ILLINOIS STATE SENATE DISTRICT 11: Sandoval challenges ICC to improve supplier diversity reports and outcomes
Illinois State Senate District 11 issued the following announcement on Sept. 5.
State Senator Martin A. Sandoval (D- Chicago) delivered the following remarks today before the Illinois Commerce Commission’s Annual Supplier Diversity Policy Session:
Good morning. Thank you, Chairwoman Zalewski and members of the Illinois Commerce Commission.
Madame Chair, let me begin by saying congratulations on your appointment and confirmation. Y felicitaciones Comisionada Bocanegra.
It is a new day in Illinois. With Governor Pritzker’s leadership, this past Spring we passed a tremendous package of programs, laws and reforms. They were designed not only to deal with our state’s budgetary crisis but also to ensure that while doing so, we also provided economic opportunities for Illinois people of color.
It has been 6 years since the ICC held the first of these Supplier Diversity Policy Sessions. At that session, then Commissioner Miguel del Valle held up a woefully inadequate report. Some progress was made in those early years. The reports improved to a degree.

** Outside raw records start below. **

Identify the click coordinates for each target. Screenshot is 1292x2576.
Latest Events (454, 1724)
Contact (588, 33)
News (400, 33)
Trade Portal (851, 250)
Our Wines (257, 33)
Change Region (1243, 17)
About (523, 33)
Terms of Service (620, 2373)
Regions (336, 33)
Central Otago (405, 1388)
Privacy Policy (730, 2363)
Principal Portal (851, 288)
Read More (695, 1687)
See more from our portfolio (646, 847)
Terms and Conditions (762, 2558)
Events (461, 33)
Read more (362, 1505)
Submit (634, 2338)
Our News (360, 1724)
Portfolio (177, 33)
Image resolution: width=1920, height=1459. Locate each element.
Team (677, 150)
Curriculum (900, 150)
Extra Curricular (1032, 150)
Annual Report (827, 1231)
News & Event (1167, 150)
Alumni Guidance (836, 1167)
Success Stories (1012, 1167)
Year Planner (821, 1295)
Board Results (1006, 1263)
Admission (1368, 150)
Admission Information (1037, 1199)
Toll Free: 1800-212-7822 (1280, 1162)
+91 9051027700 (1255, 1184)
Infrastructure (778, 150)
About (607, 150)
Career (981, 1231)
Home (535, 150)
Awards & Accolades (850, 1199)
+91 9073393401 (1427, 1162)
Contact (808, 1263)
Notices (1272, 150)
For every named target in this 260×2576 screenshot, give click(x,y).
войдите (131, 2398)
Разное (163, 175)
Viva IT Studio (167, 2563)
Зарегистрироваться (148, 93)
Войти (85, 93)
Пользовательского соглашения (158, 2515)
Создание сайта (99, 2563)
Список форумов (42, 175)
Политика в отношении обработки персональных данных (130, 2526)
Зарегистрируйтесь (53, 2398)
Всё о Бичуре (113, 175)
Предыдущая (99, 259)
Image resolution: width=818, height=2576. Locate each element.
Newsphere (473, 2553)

Notwithstanding the incremental improvements that utilities have made year after year, the ICC still hasn’t done enough to push to require utility companies to diversify their spending and to use their substantial purchasing power to lift-up communities of color.
The law requires the ICC to secure two different reports from gas, electric, and water companies every year: an annual report, and a diversity report. The diversity report must include information about utilities’ spending with minority-owned, female-owned, veteran-owned, and small business enterprises.
I cosponsored the original legislation calling for these reports with Representative Will Davis all those years ago because we wanted good quality information on utility spending as it relates to supplier diversity.
Today, I’m calling on the ICC to improve the quality of the information in the reports and the quality of the outcomes resulting from the disclosures in those reports. I have five recommendations.
First, the ICC should require companies to analyze the same key markers. While I appreciate that the utility company marketing departments want to convey positive messages, the legislature is looking for an easy to read format that relates the information we need to know.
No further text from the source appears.